**Your task:**
Only the lines from the one with "Task: Open the Bookmarks menu in menu bar" through the last line of the records below belong in your answer, reproduced exactly and with the pictures left out.

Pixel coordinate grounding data
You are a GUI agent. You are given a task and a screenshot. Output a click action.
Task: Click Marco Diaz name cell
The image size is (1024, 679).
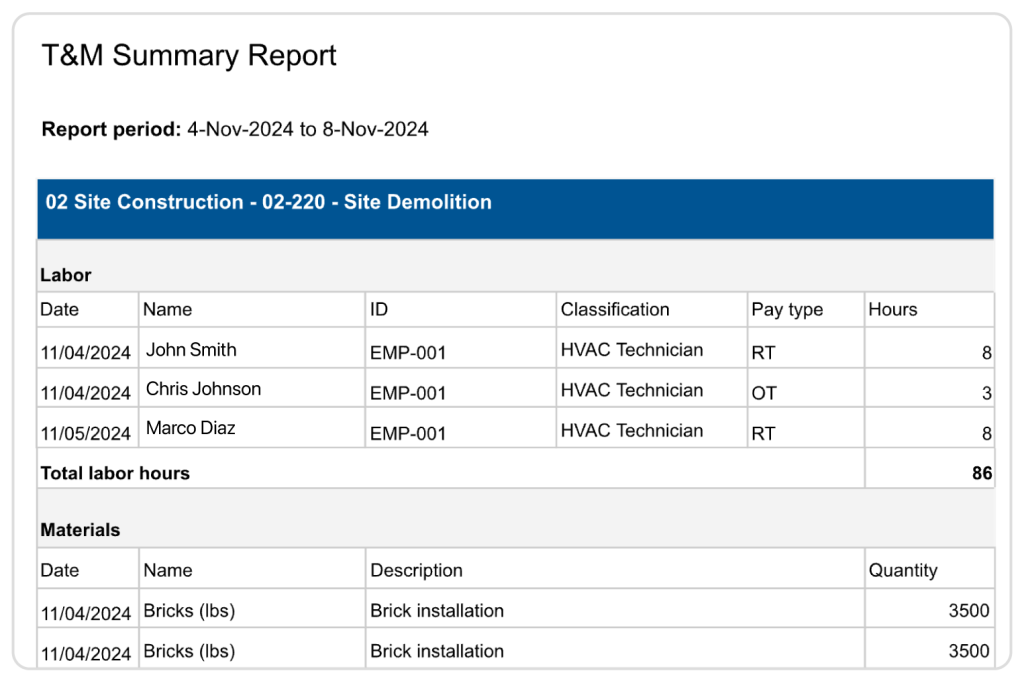190,428
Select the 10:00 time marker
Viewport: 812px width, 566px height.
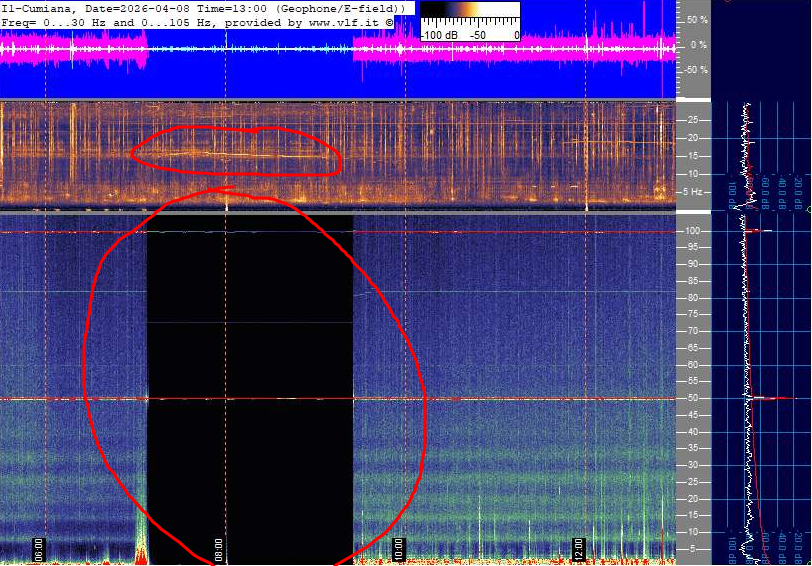398,549

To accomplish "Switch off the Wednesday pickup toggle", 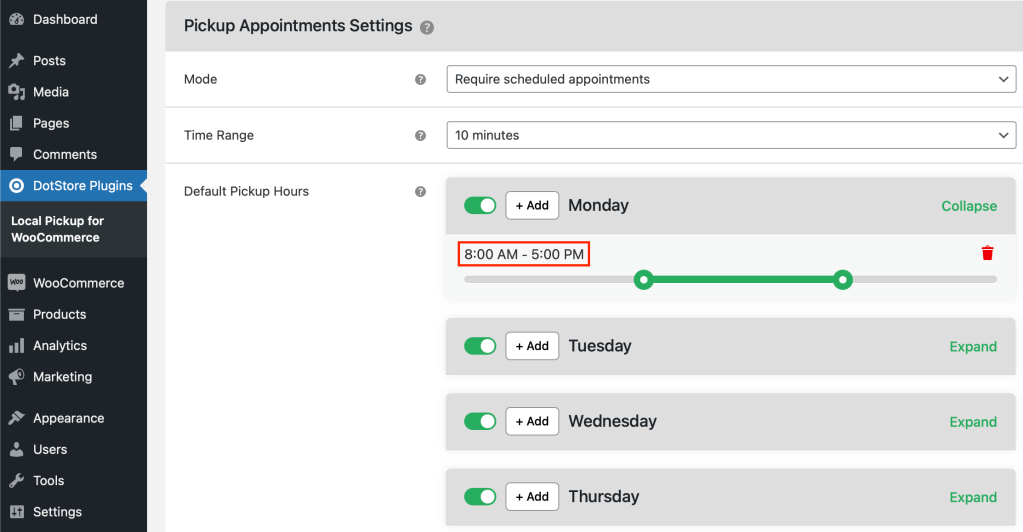I will pyautogui.click(x=480, y=421).
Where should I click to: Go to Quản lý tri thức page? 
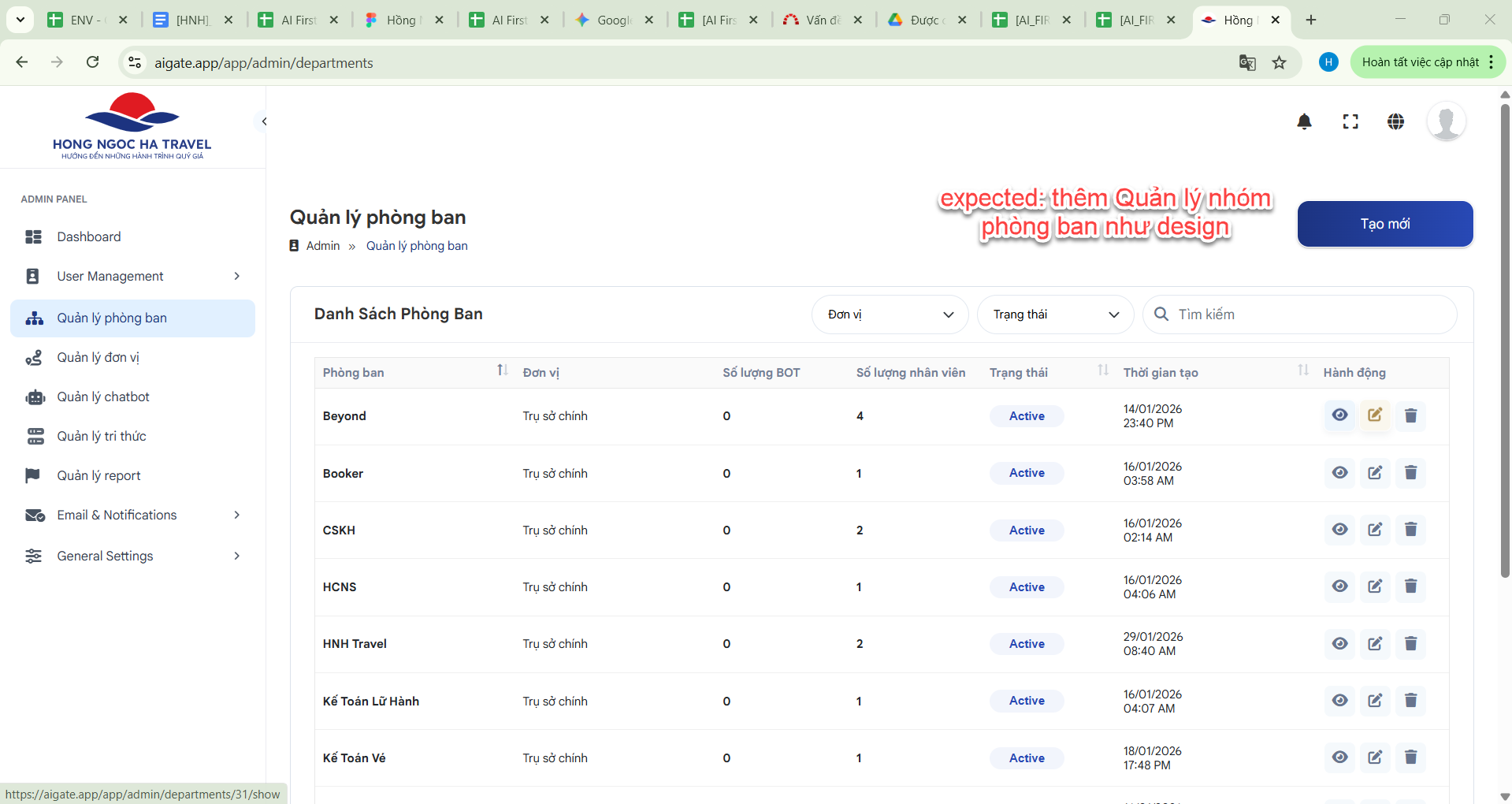point(102,436)
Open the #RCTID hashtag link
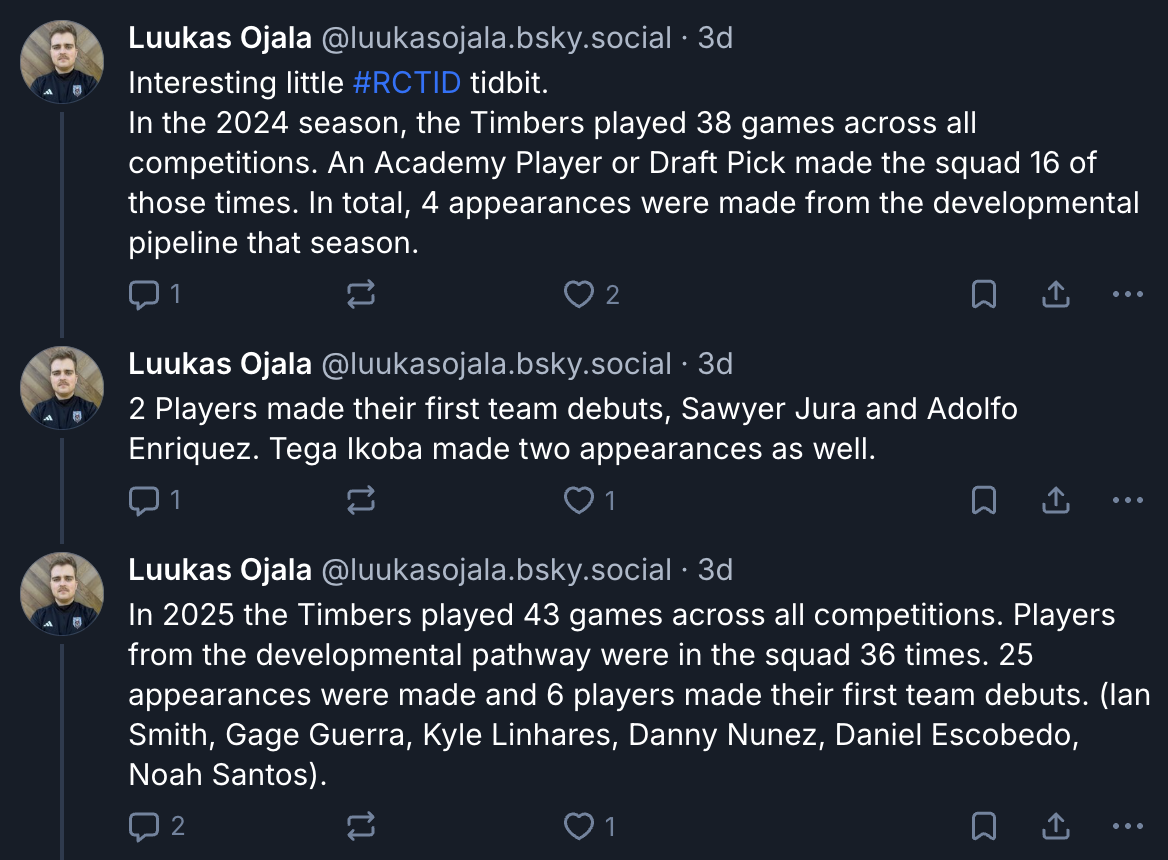Image resolution: width=1168 pixels, height=860 pixels. 407,82
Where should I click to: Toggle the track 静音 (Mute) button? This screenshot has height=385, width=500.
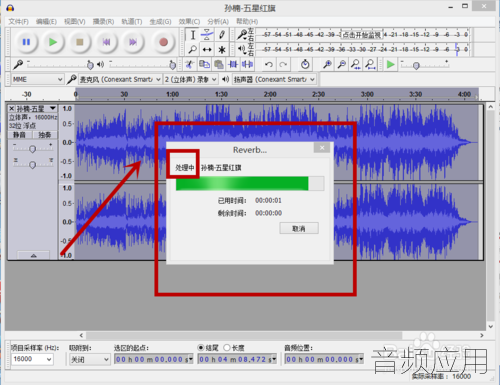19,135
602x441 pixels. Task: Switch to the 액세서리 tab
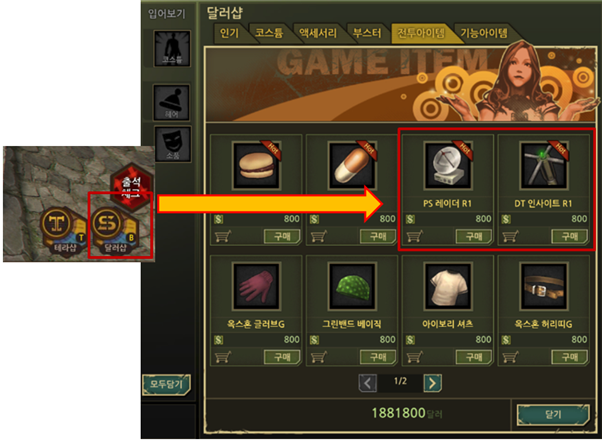pyautogui.click(x=318, y=33)
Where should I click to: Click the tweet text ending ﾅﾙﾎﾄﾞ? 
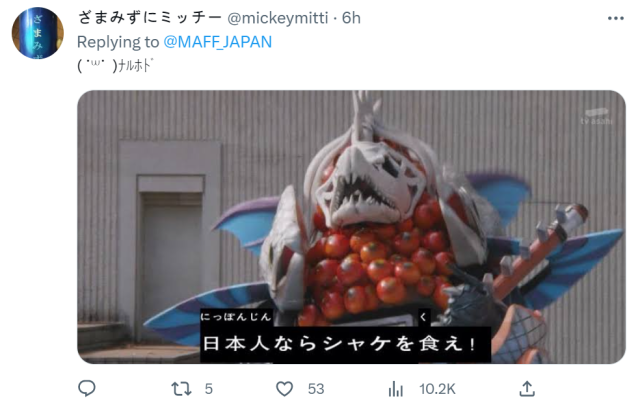pos(115,66)
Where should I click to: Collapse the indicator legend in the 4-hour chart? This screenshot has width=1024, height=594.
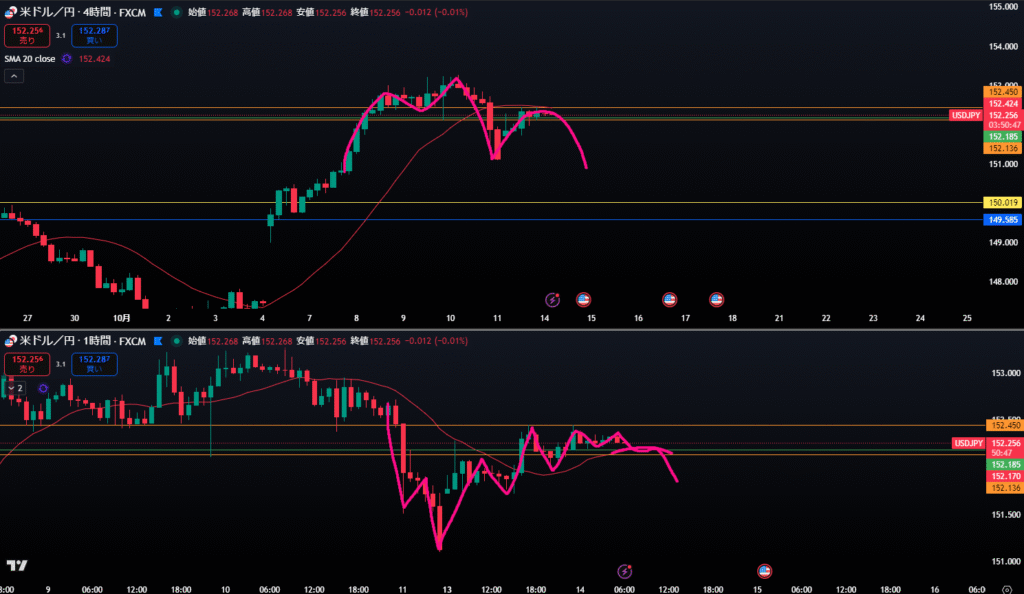click(14, 76)
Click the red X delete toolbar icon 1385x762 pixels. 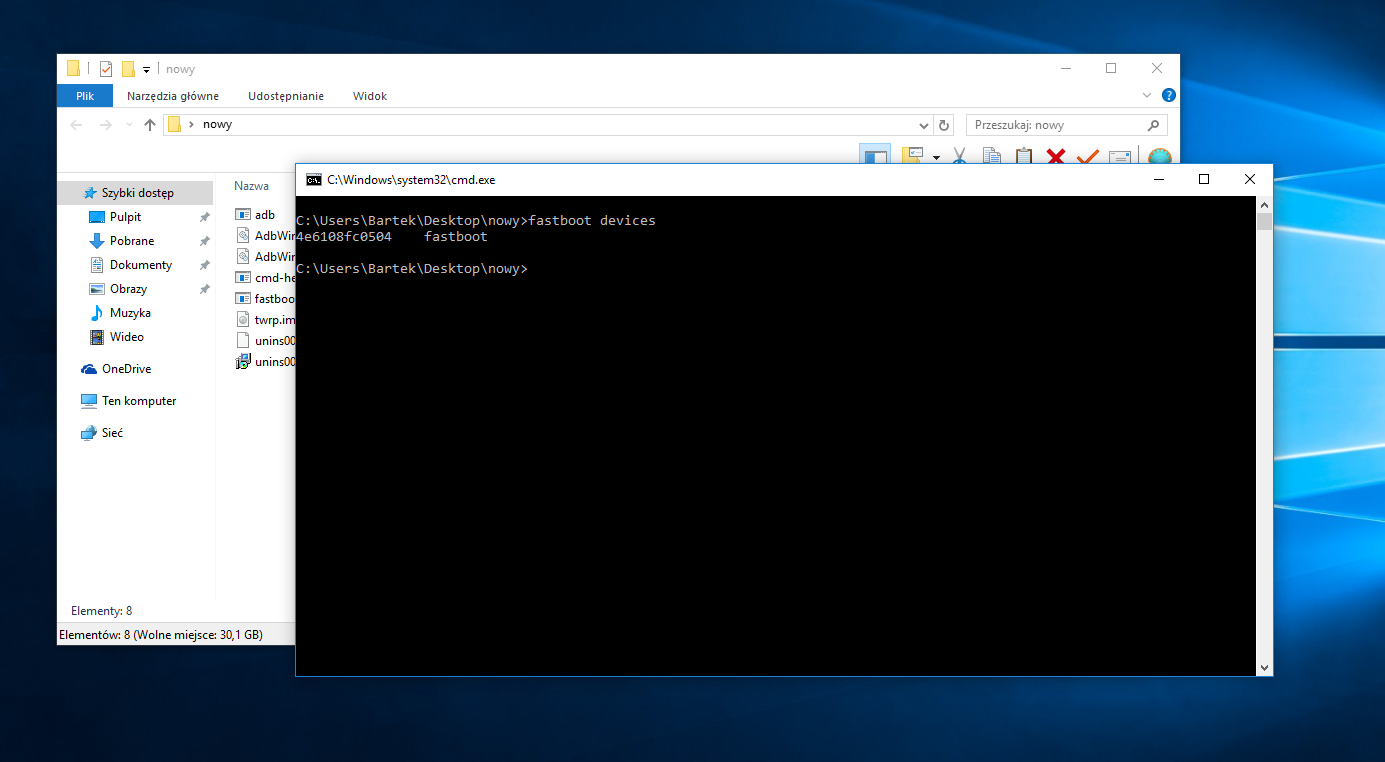(1055, 156)
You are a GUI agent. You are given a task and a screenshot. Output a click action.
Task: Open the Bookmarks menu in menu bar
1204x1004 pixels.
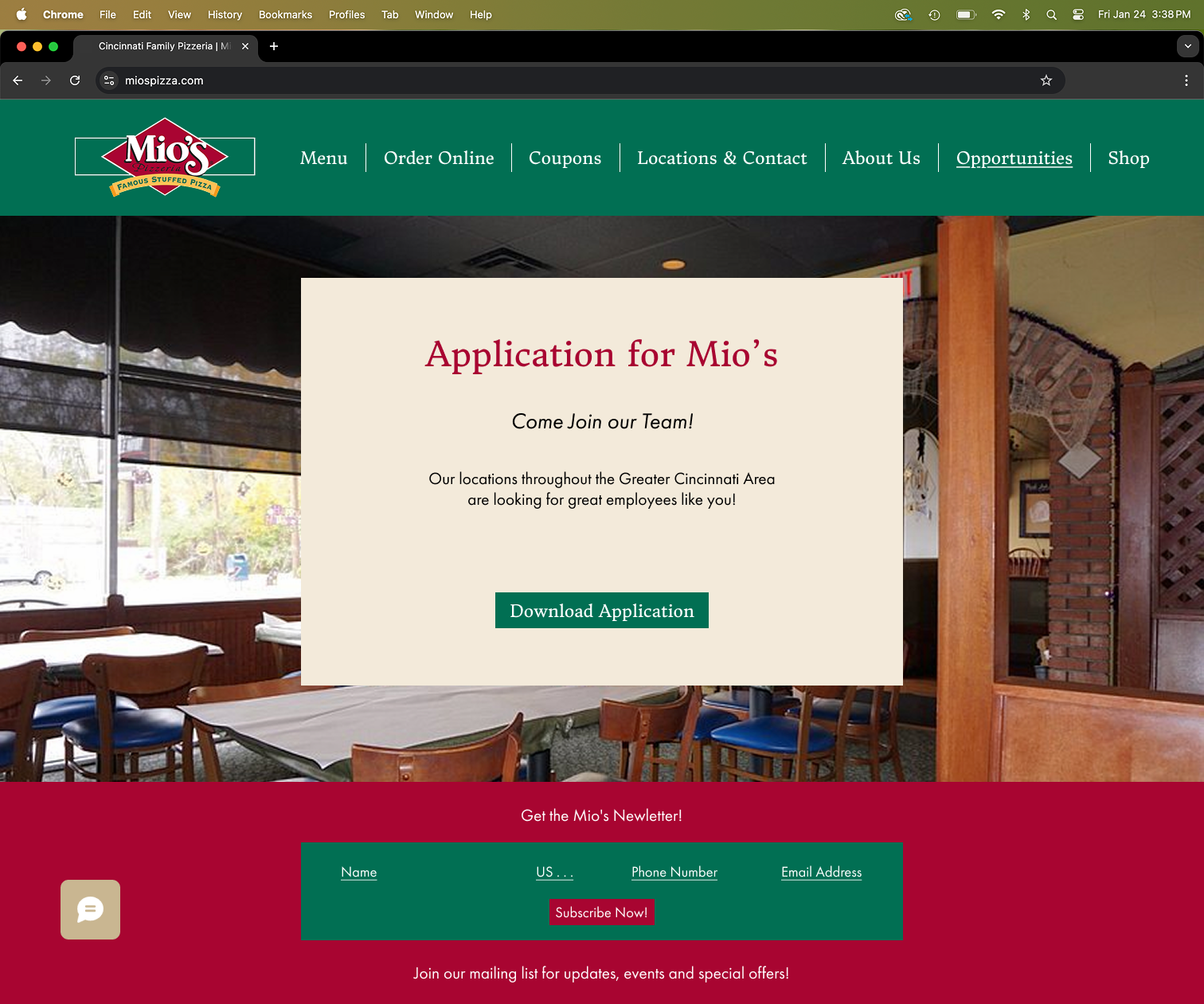coord(285,14)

**Exercise result:**
Task: Open the Bookmarks menu in menu bar
1204x1004 pixels.
coord(285,14)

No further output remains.